Cloud computing seems to have changed the way businesses were done earlier. Recent studies have revealed that corporate executives are eager than ever to move their operation to virtualized environment in order to create a more customer centric business.

Even few years back only a fraction of CEOs were keen towards adopting cloud environment as preferred business model. Objections mainly rooted from lack of exposure towards the subject and skepticism surrounding the idea of hosting data to a remote location. But the situation is changing fast with growing number of large and middle enterprises embracing the virtualized model. Some of the reasons triggering the change are:
- Increased competitiveness that requires organizations to depend heavily on innovations
- Growing demand for mobility, portability and accessibility
- The growing trend of BYOD system
The increasing trend of mobile internet use has further made the decision regarding cloud adoption a business decision than a technological one. This emerging trend of “shadow IT spend” is likely to dominate the coming years and is expected to grow by 35% by 2015 according to a study conducted by Gartner.
But all these have also given rise to increasing security concerns in hosted environment. The increasing preference for ‘bring your own device model’ has further complicated the security issues as end users often find ways to subvert the implemented security measures. Possible security breaches can cause great damages to a company in terms of business loss, and rupturing its brand value.

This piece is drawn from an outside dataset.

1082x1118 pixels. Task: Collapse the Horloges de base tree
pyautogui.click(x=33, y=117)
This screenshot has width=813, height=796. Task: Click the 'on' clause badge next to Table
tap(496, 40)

It is therefore that IT professionals are more concerned about protecting their data from malicious interventions in virtualized environment.
Although not as severe as the concern for data security data backup and recovery also dominate the scene when it comes to fathom potential treats of cloud computing. IT heads aren’t ignoring the possibilities of severe outage which will cause business to be down for hours or days.

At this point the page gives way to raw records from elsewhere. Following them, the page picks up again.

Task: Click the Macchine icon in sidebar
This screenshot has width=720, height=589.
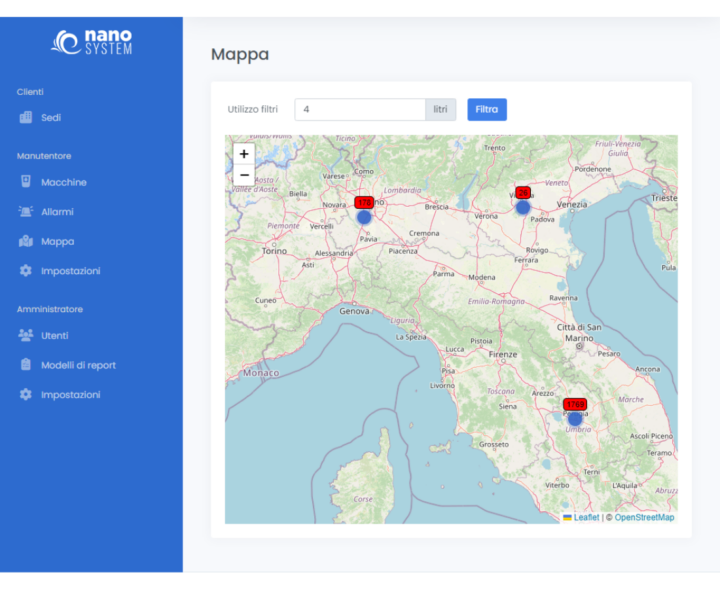Action: click(26, 182)
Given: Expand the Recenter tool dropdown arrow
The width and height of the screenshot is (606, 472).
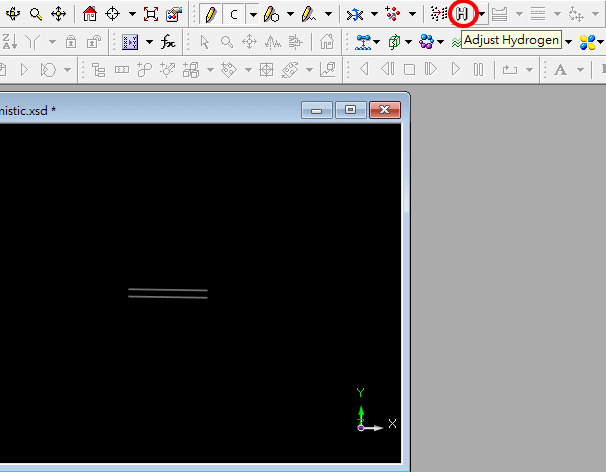Looking at the screenshot, I should coord(132,15).
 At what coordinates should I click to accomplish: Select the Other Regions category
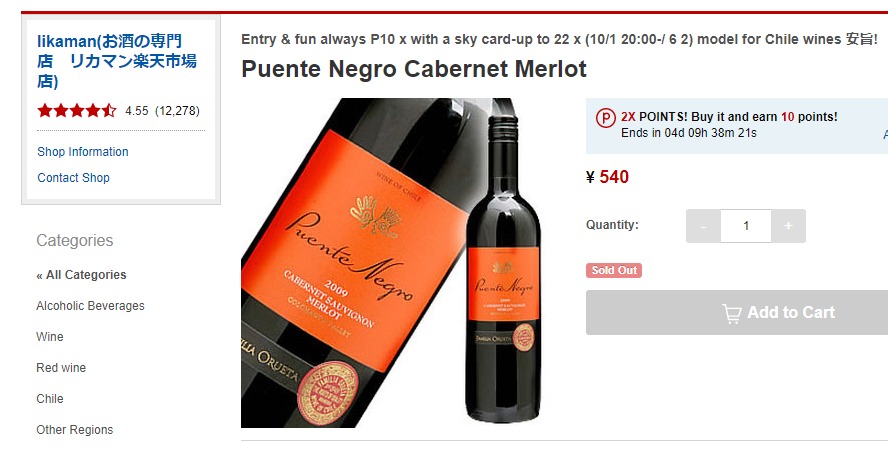coord(75,430)
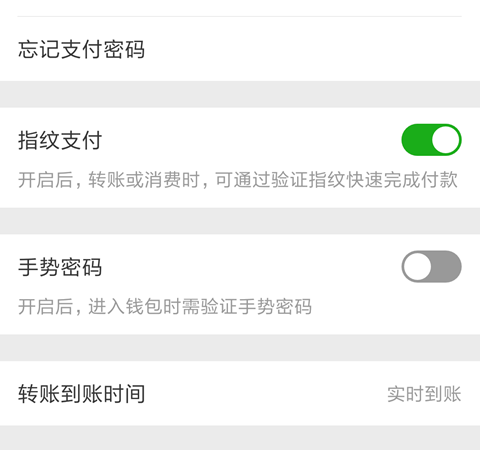Image resolution: width=480 pixels, height=450 pixels.
Task: Open 忘记支付密码 option
Action: 240,49

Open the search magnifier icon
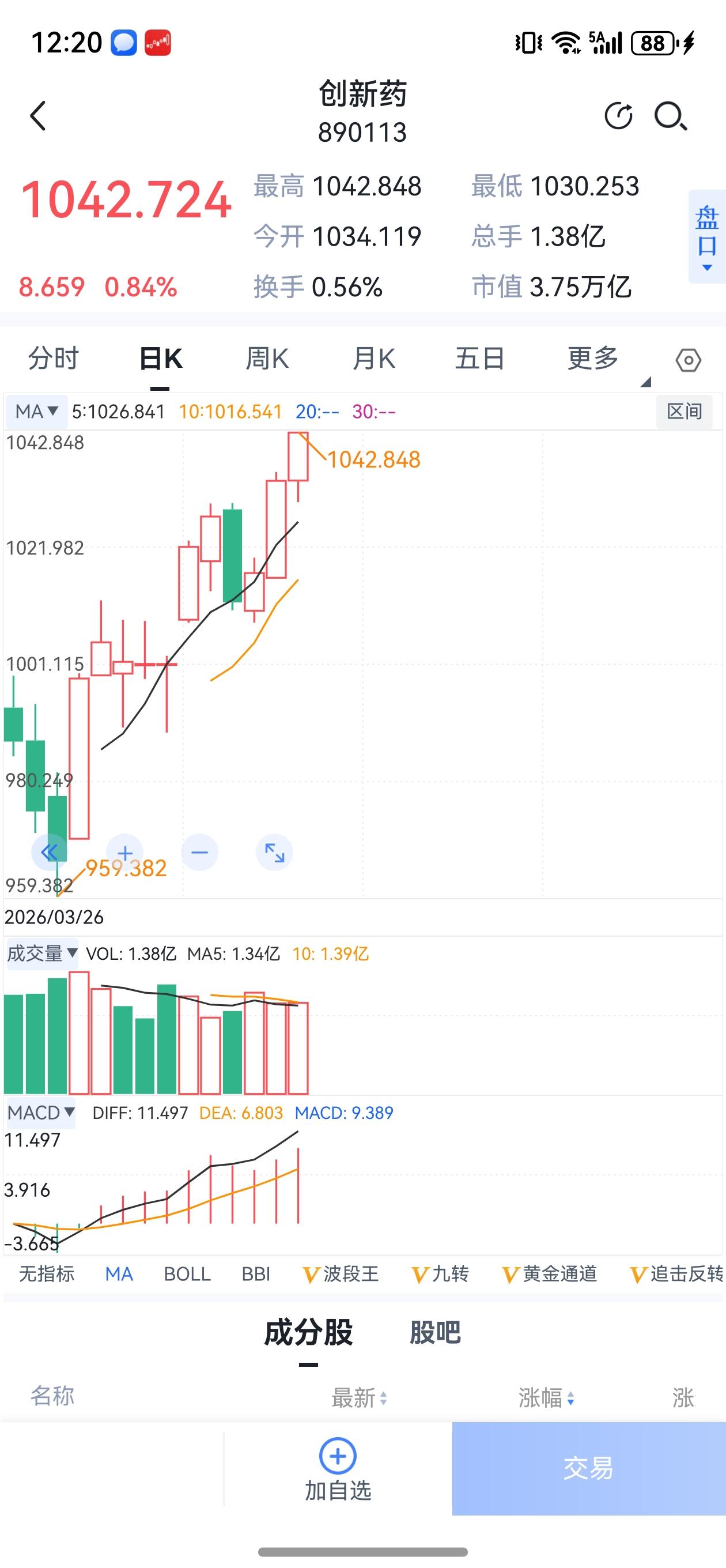[x=671, y=116]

All these fears have culminated to increase the preference for private cloud. The idea of keeping their data safe in a privately owned closed environment quite naturally has greater appeal to IT heads and CIOs. Companies that have or are planning to invest in accentuating their IT infrastructure to support virtualized environment are more in favor of building their own cloud instead of occupying server space at public hosting services.
The concept of hybrid cloud is also gaining prominence amongst corporate. Large and mid-sized businesses are more inclined towards adopting the hybrid model with benefits of both public and on-premise cloud. This model offers flexibility and scalability of a public hosting service while allowing the companies to safeguard critical data within the boundaries of their own firewalls. The hybrid model is likely to dominate the trends by 2015 in commercial adoption of hosted services.
The revenue earning of cloud based service is expected to reach $150 billion by 2014. Another survey conducted by Gartner estimated that about a third of world’s data will be stored in cloud by 2016. As a result, the question today before the corporate isn’t ‘whether they should have virtualization’ but ‘how best they can go about it’. Companies can no longer avoid the flexibility, agility and dynamism that cloud computing can add to their businesses. They may risk losing ground to their competitors if not proactive with adoption and innovation on cloud based technology.